Quand
on citait le nom d'Abu Bakr devant Omar b. al-Khattab , celui-ci disait: "Abou Bakr est notre maître,
qui a libéré notre maître." Il visait Bilal.
Mais Bilal
ne prêtait pas beaucoup d'attention aux éloges
qu'on lui adressait. Il baissait les yeux, en
disant humblement: "Je suis plutôt un Abyssinien...
J'étais un esclave...".
Cet
ancien esclave noir, svelte mais grand, aux
cheveux crépus et aux petites épaules, qui est-il
?
C'est
Bilal ibn Rabah, le premier muezzin de l'Islam
et le contradicteur des adorateurs des idoles.

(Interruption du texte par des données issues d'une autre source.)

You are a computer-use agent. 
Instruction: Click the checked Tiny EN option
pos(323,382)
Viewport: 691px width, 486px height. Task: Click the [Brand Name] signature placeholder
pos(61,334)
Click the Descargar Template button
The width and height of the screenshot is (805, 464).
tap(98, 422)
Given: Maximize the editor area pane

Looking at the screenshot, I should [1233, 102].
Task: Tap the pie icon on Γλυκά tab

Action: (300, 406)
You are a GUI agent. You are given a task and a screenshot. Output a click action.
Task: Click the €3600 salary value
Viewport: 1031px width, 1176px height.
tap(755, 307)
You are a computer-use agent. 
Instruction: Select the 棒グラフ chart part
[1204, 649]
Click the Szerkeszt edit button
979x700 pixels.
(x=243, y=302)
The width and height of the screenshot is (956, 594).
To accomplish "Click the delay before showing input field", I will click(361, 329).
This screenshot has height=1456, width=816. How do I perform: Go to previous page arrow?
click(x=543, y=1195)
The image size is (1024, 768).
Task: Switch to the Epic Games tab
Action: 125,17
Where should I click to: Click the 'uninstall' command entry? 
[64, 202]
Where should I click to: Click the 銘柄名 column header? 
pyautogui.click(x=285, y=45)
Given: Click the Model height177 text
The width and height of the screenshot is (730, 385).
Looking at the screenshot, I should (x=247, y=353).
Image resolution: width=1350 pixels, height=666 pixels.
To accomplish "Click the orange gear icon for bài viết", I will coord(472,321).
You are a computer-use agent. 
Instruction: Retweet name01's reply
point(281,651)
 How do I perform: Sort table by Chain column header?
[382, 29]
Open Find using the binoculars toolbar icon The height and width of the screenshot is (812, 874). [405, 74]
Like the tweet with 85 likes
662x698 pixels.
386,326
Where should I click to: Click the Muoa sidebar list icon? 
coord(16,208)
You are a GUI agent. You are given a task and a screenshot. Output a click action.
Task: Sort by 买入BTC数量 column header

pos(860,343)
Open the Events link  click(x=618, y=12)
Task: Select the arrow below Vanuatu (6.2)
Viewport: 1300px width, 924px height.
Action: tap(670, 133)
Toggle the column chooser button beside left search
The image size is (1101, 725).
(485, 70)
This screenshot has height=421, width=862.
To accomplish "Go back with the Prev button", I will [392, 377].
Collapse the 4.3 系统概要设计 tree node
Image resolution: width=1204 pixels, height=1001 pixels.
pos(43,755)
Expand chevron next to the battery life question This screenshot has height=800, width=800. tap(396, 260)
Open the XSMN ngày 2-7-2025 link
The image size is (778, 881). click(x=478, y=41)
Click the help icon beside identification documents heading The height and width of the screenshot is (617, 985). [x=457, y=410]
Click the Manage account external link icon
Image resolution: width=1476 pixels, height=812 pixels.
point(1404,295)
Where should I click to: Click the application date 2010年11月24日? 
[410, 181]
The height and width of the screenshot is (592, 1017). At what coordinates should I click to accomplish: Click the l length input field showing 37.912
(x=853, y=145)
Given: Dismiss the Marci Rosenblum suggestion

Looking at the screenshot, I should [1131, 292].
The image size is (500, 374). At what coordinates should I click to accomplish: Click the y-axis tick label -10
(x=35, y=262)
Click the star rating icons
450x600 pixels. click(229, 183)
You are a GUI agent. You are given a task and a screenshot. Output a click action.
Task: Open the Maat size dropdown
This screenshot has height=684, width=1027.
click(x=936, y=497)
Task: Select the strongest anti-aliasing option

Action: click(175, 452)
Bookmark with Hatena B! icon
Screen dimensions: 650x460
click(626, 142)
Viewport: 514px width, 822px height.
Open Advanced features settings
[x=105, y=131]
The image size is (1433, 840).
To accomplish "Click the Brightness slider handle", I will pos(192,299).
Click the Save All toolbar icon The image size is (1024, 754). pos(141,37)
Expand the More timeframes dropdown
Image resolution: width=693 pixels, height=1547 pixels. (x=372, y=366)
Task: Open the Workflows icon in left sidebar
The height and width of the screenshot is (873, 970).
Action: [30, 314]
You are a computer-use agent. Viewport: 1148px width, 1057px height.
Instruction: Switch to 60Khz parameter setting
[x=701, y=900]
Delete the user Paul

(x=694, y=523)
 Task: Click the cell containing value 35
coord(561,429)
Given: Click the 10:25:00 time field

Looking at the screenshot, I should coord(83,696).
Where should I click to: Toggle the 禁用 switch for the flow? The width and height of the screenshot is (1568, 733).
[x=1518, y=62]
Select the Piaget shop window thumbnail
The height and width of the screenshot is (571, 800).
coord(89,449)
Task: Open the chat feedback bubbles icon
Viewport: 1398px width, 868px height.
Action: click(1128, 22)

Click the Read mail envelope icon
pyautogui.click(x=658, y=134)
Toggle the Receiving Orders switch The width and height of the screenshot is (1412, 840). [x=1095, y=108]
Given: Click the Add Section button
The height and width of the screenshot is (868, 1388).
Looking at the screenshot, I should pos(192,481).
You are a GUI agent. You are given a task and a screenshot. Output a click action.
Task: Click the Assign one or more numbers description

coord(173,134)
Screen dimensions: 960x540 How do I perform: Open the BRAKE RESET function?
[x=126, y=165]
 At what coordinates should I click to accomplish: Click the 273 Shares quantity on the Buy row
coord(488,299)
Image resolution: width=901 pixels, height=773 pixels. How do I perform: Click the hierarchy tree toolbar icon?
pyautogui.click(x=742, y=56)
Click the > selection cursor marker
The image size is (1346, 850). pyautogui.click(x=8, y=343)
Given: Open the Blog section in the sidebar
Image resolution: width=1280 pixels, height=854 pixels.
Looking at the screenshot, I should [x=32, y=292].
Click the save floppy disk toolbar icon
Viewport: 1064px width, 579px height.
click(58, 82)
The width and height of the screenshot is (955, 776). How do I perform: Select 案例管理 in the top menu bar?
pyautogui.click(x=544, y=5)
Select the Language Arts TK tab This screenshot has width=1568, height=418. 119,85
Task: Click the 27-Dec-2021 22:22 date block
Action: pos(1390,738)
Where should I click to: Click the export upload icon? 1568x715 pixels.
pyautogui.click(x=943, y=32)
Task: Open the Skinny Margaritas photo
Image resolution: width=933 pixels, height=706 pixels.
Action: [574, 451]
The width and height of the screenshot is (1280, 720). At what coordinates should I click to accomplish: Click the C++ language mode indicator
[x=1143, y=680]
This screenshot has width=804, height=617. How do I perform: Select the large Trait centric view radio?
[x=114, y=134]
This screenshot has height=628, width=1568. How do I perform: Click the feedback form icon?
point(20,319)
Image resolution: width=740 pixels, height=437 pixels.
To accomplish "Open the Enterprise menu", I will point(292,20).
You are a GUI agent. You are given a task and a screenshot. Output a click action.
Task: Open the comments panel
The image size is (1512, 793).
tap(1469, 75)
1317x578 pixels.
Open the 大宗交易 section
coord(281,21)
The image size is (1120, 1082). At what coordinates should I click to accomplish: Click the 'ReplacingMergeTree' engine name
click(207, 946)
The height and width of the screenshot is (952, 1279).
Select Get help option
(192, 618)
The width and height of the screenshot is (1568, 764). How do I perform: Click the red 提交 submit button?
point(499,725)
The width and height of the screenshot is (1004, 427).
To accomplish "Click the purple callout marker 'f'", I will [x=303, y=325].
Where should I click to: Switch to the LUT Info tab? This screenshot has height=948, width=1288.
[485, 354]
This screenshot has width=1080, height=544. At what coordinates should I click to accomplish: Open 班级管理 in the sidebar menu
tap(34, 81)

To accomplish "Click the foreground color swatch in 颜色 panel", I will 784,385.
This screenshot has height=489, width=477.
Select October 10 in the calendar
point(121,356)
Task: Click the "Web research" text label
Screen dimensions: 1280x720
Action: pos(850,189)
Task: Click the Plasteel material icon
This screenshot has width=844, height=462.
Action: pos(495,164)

Et puis, qui ne connaît pas Bilal, alors que
son nom traverse le temps depuis le début
de l'Islam ?
Des
centaines de millions de tous les âges le connaissent.
Si on interroge un enfant musulman de n'importe
quelle partie du monde : "Petit enfant, qui
est Bilal ?" il répondra : "C'est le muezzin
de l'Envoyé".
C'est cet esclave qui est devenu
musulman et que son maître polythéiste torturait,
pour le faire dévier de l'Islam.
En
effet, Bilal
était un esclave qui s'occupait du bétail
de son seigneur, pour quelques poignées de dattes.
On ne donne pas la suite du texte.